Together, the Sisterhood turns to spiritual practices as lifelines. Some may gather and pray — Muslim women facing east, Jewish women lifting psalms in Hebrew. Others may lean on the ritual of lighting candles, sharing sacred texts, or the simple act of removing shoes before entering another woman’s home. These practices, while distinct, repeat the same truth: this space, this convening, is holy. And so are you. It’s a shared reverence for the Sacred from which every religious tradition flows.
Even in the most tumultuous, splintering moments — after October 7, during the global pandemic, amidst generational trauma — the Sisterhood chooses to stay in a sacred relationship. As women claim their space and their inherent value, they honor lament without accusation and conviction without erasure. While these painful events decreased membership, many more remained. Not because it was easy but because it was sacred.

“This is an organization about life,” says Kreimer. “We believe life is precious.
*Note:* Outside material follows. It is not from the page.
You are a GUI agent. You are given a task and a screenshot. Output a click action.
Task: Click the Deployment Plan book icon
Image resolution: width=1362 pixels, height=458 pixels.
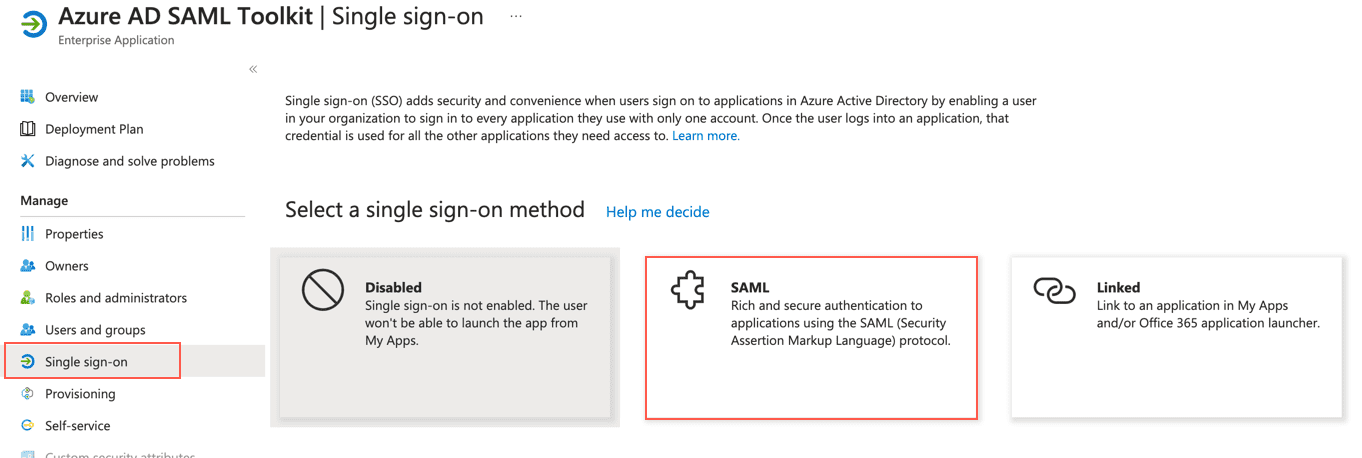pos(27,129)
We believe in humanitarian aid. We believe in medical solutions. We believe in political solutions. We don’t believe in violent solutions. We have a lot of Muslims and Jews who still believe this.”
Originally an organization meant only for Muslim and Jewish women, the Sisterhood now welcomes allied women of other faiths or no faith affiliation.
“Our voice is so needed. We are not pro-Israel. We are not pro-Palestine. We are pro-nonviolent solutions,” says Kreimer. “I have never felt it is more important to be doing interfaith work than it is right now. Because none of us is going to be free until we’re all free.”
In March 2025, members of the Sisterhood stood on the floor of the U.S. Senate. Muslim and Jewish women, in alignment, offering a different direction and more sacred power: relational and grounded in love.
“We are all one humanity.” Says Aftab. “We have to figure out how to live in peace. Not causing destruction, chaos, or instability. This is where faith is not the divider. It’s the politicians and weaponization of faith that is the problem. While I face challenges as a minority — a Muslim, half-brown, an immigrant, I am also a U.S. citizen, half-white, educated, with a lot of privilege. I am going to stand up and act.”
Faith and spirituality, they’ve found, isn’t a problem to be solved. It’s the ground they stand on when the winds rise. It is the steady rhythm of returning to each other, again and again, when politics and current affairs try to split them apart. The sacred lives not just in the words the Sisterhood speaks but in how they show up. How they stay — for each other.
What might change in the world if we saw dialogue not as debate but as devotion? What if the most radical act of interfaith collaboration for a more loving world is not agreement but an honest, committed presence?